**Instruction**
Collect every line from the entries below that contains the word "computer", and copy each one out in full.

------ Data provided ------

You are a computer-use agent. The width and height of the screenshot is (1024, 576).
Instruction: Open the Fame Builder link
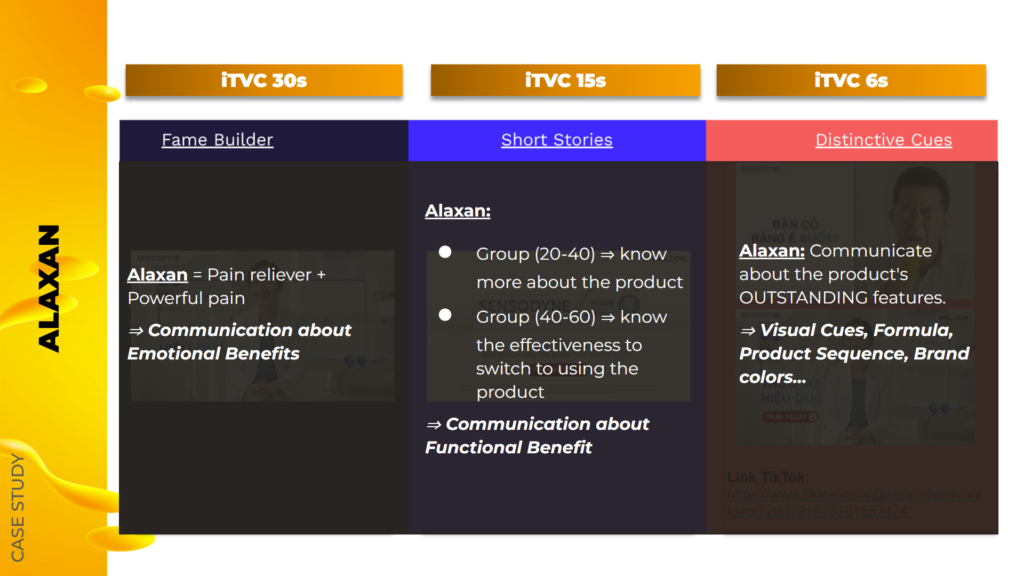pyautogui.click(x=217, y=140)
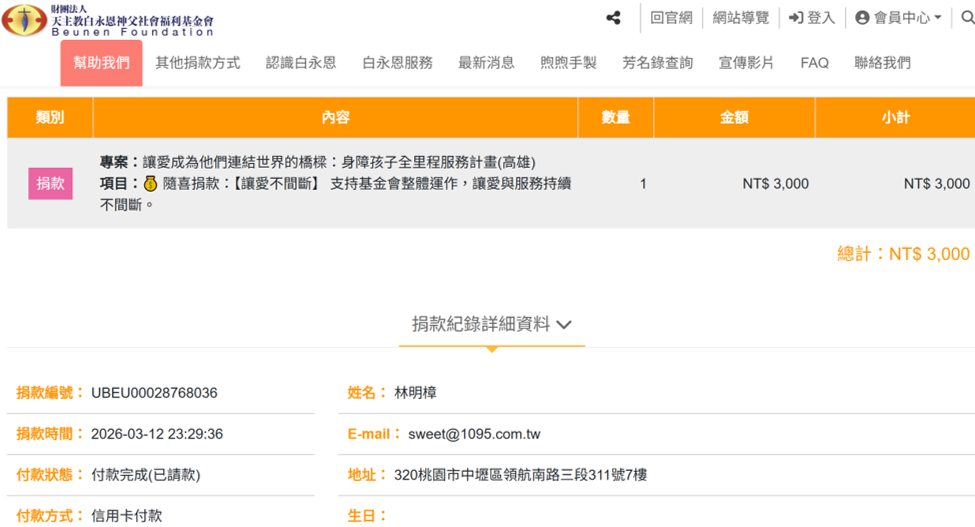Click the 聯絡我們 contact menu

pyautogui.click(x=882, y=63)
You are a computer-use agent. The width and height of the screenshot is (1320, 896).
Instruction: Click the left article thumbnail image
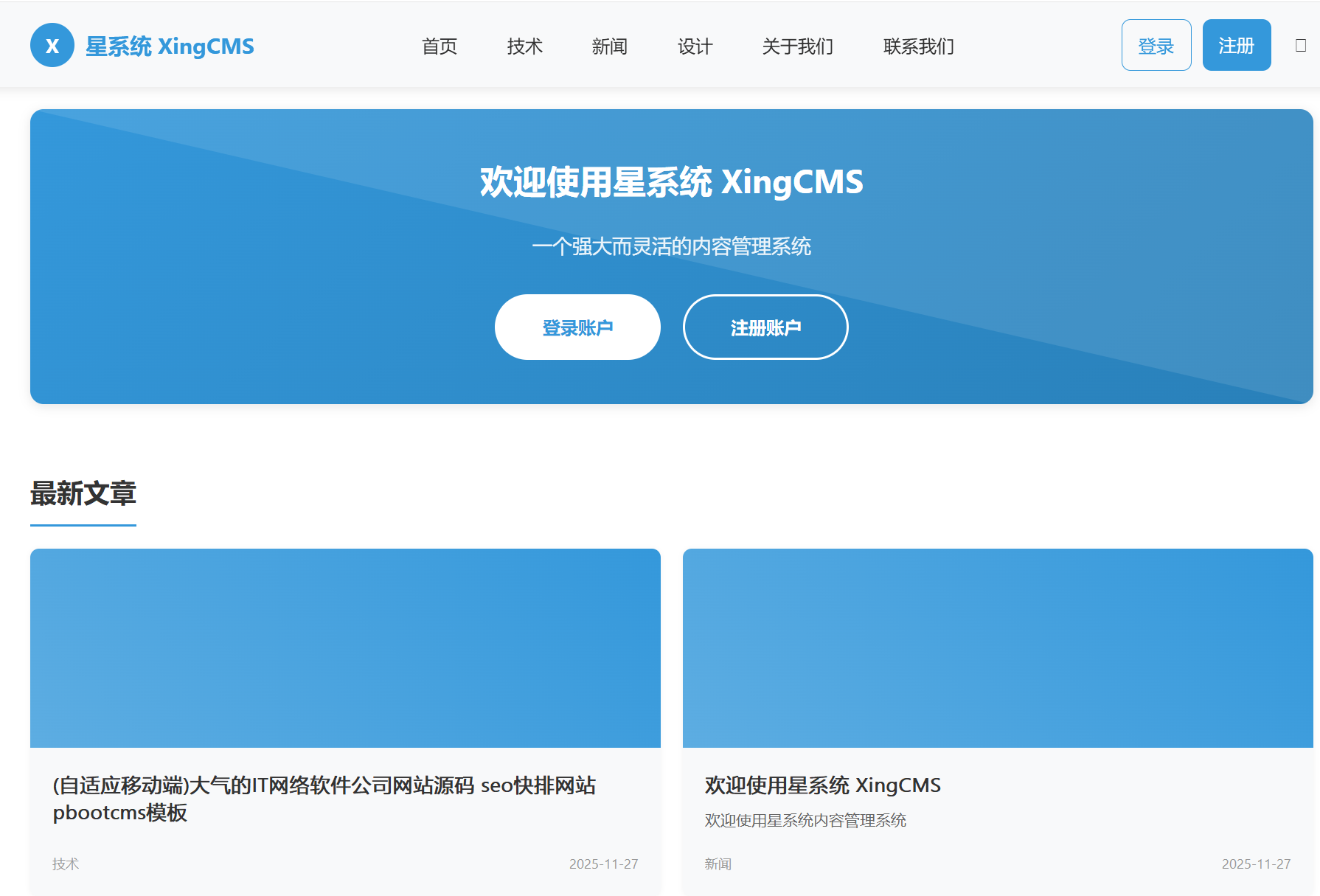(x=344, y=649)
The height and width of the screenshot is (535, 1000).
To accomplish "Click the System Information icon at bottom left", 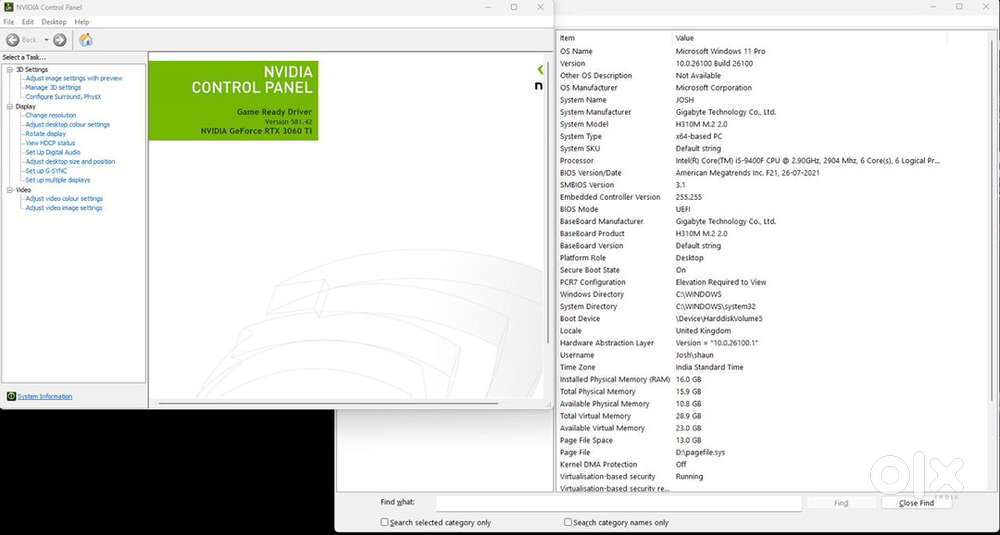I will [x=11, y=396].
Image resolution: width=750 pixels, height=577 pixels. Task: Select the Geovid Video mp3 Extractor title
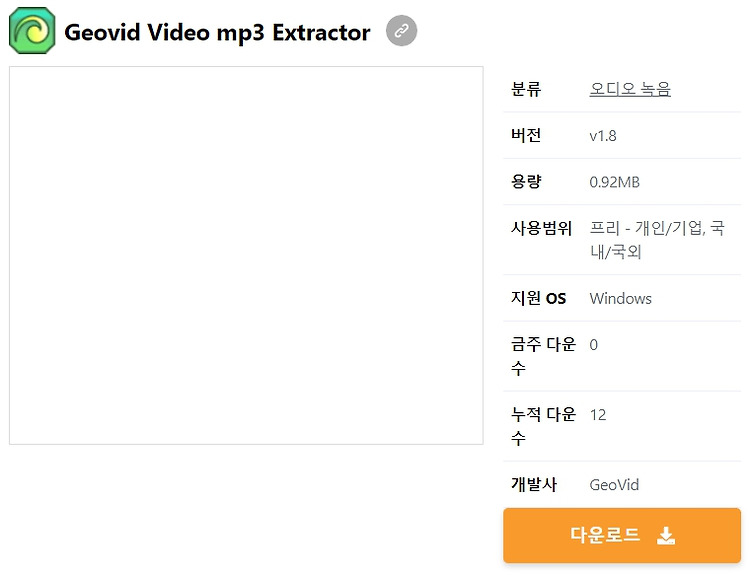coord(217,33)
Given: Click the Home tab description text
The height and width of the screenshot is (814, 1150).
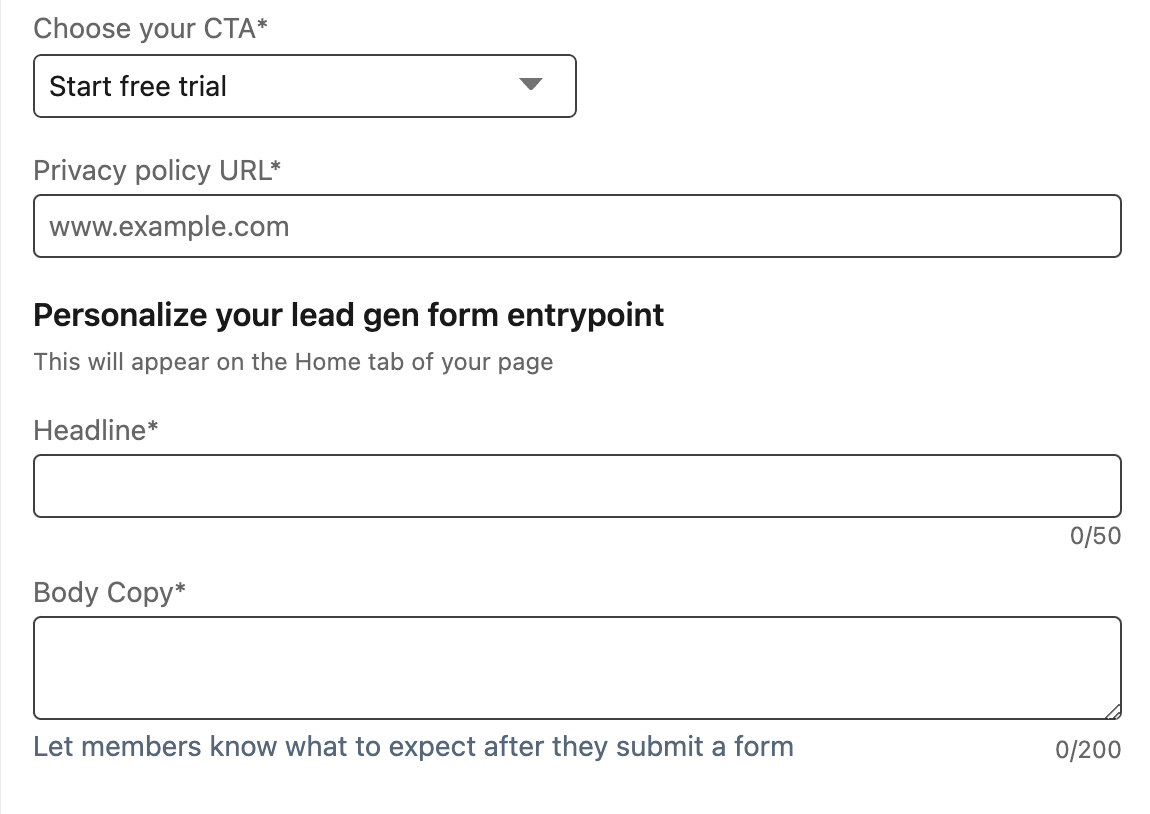Looking at the screenshot, I should 293,362.
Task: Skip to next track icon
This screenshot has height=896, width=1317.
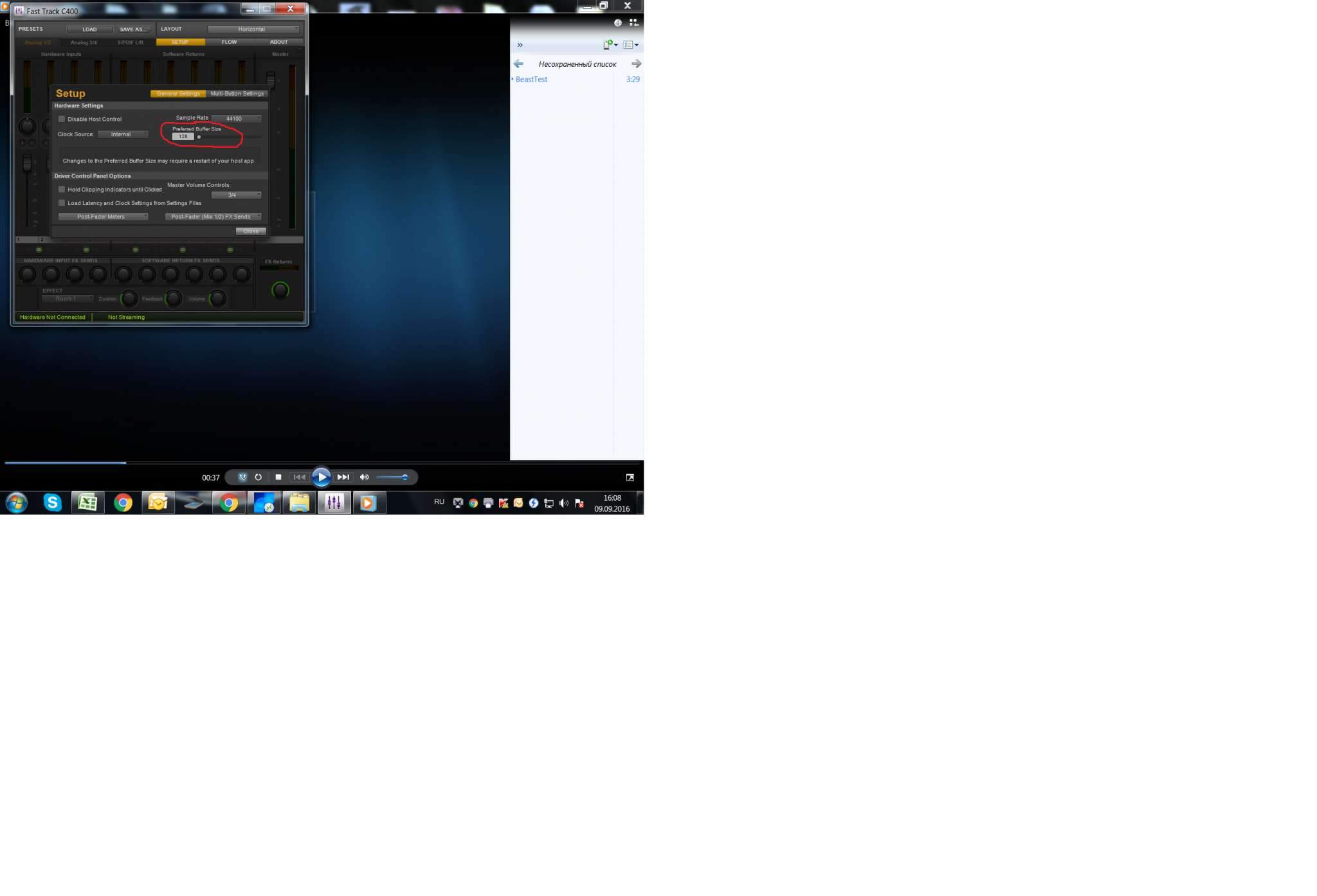Action: point(343,477)
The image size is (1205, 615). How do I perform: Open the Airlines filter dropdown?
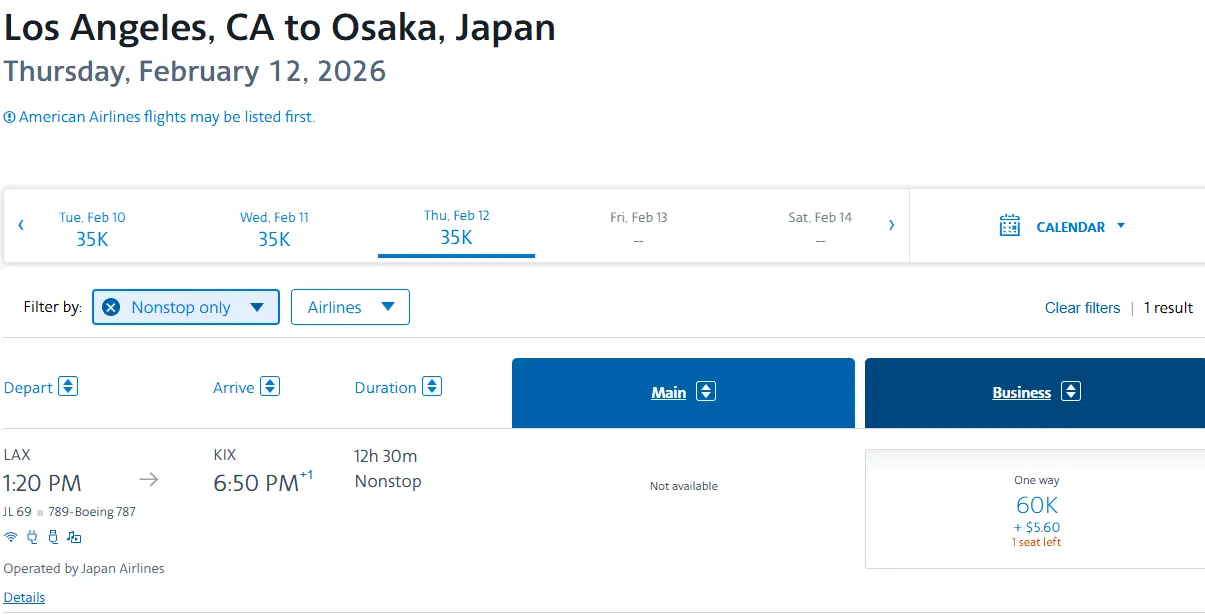point(350,307)
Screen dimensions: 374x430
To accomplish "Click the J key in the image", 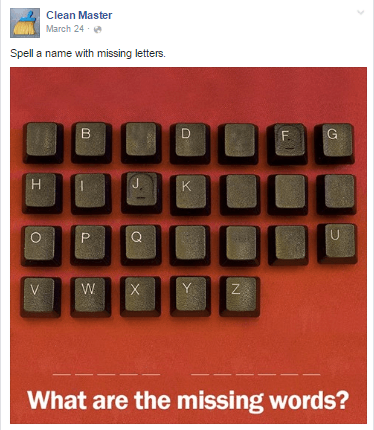I will point(141,193).
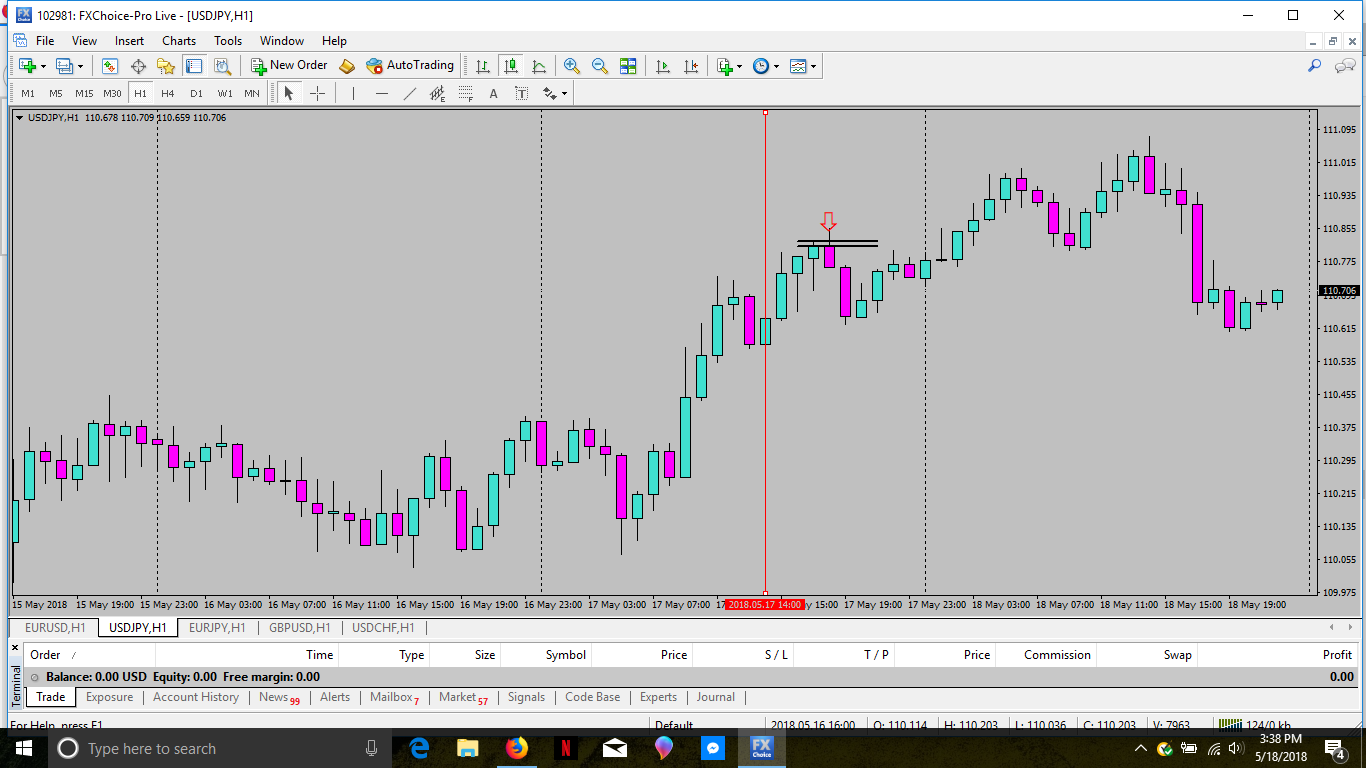Click the Zoom Out magnifier icon
The width and height of the screenshot is (1366, 768).
point(600,66)
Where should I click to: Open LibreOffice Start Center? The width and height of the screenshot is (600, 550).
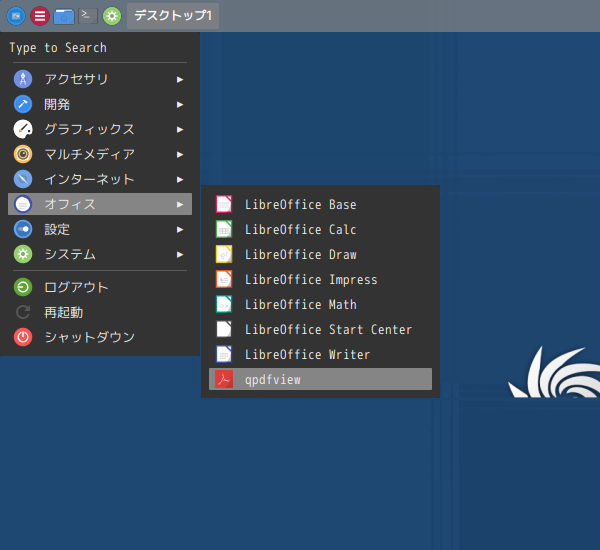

------

**Written response**
You are a computer-use agent. The width and height of the screenshot is (1024, 576).
You are a computer-use agent. The width and height of the screenshot is (1320, 896).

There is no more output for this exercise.